Drink Tank

Teaching ‘Proper’ Drinking?

For many years, social anthropologist, Dr Maggie Brady has been interested in issues of intoxication and temperance; availability and regulation; the social history of the Australian love affair with grog and how Aboriginal people fit into that; the role of women in temperance – Aboriginal women and the women of the Woman’s Christian Temperance Union; and the moral hazards that stalk any Indigenous social enterprise around alcohol (such as owning a hotel).

All these issues are woven into her latest book Teaching ‘Proper’ Drinking? Clubs and pubs in Indigenous Australia.

Launching the book at Parliament House, Canberra on Monday 26 March, Dr Brady, an Honorary Associate Professor at the Australian National University’s Centre for Aboriginal Economic Policy Research, explained that although much of the book is a social history as well as an ethnography, its subject matter is surprisingly topical and relevant and “a reminder that there are echoes of the past in much of what we debate today.”

Below is an edited version of her remarks.


One of the case studies in the book tells of a remote settlement (many years ago) that had been officially declared a ‘dry’, alcohol-free community, but that began to have  problems with sly grog. Barges delivering other goods to the community also brought beer; the beer was consumed on the spot where the barge landed and widespread drunkenness ensued.

Concerned about this level of drinking, one community leader suggested that what was needed to deal with this illicit trade was a local licensed venue, where those who wanted to drink could do so more moderately, more sociably. What they needed was a facility owned and governed by local people themselves. The residents could have their say and the alcohol would be controlled – after all, it was said, if a man could get access to a drink locally, he would be much less likely to make a beast of himself’.

And instead of lining the pockets of some outside commercial operator, the profits from sales could be kept in the community for its use and benefit.  A proper manager employed by the community would be able to keep things under control, and that person could be paid a salary, so that he didn’t profit personally from sales.

The non-drinkers put up a fight. They argued that they were a dry community for good reason; that a community-run hotel would be no different to any other kind of hotel;  and that donations to local causes would give the sale of alcohol a ‘false respectability’.

But despite this opposition, a vote was taken and carried, and a licensed, community-owned venue was opened. It is still in operation 123 years later.

Yes, this all happened over a hundred years ago, in 1895, in Renmark, on the river Murray in South Australia.  Much as this history might be ringing bells for those of us with knowledge of Aboriginal communities – this story is not about an Aboriginal community at all.
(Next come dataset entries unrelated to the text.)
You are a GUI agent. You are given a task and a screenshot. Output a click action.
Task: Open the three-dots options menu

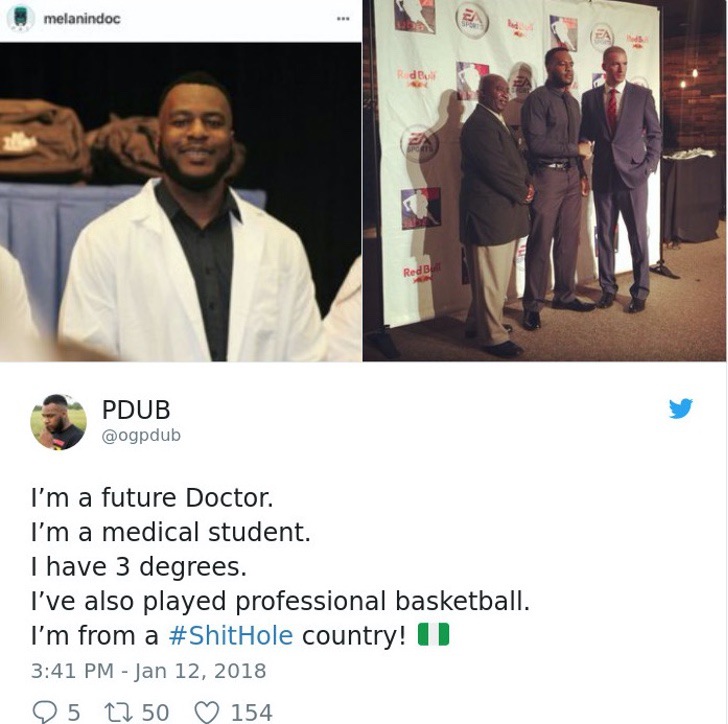coord(343,19)
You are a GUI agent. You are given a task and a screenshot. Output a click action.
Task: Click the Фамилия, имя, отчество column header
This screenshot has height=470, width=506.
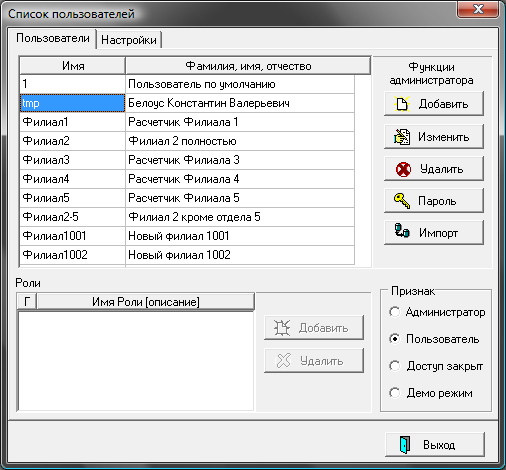coord(248,66)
And if you read the book, you’ll discover why the story of the Renmark Hotel is highly relevant to what unfolded in the 1970s and 80s as part of government attempts to regulate Indigenous drinking, once restrictions were lifted in the 1960s.
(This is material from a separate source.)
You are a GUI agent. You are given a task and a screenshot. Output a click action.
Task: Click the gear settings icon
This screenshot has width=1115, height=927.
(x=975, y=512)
Aboriginal spokespeople, and the Australian public as a whole, all supported the largely assimilationist idea that Aboriginal people should take their place alongside other Australians, and that with the right environment they would ‘learn’ proper, disciplined habits of drinking.  The Aboriginal activist then known as Kath Walker told Prime Minister Menzies that Aboriginal people had to ‘learn to live with alcohol’ now that prohibition was over.

As the self-determination era succeeded the policy of assimilation, it was hoped that self- determination, local control over outlets, and community governance of the drinking environment, would all allow for Aboriginal agency over grog.

My book is arranged around case studies of the clubs and Aboriginal-owned hotels that were designed in part to make this ‘living with alcohol’ happen. And I go back in time to examine the history of the idea that people can ‘learn’ to drink in particular ways.

The case studies in the book include Wadeye, then known as Port Keats, the first Aboriginal community in the Northern Territory to have a liquor licence in 1979. One of the Catholic brothers applied for the licence, as well as starting up an Alcoholics Anonymous group — perhaps there’s some irony in that. An interesting point to emerge from my research was that the Catholic missions held more liberal views on alcohol than did most of the Protestant missions – the Methodists for example – so that most of the past and still existing clubs in Territory communities, are in former Catholic missions.

The club at Wadeye eventually came to a spectacular end some years later when poor management meant the drinking got out of control. The non- drinkers (including a large contingent of Aboriginal women) stormed the premises armed with axes and crowbars, and smashed it up. The fact that the community had to take matters into its own hands, I argue, reflected poorly on the laissez- faire approach taken by the Liquor Commission of the day.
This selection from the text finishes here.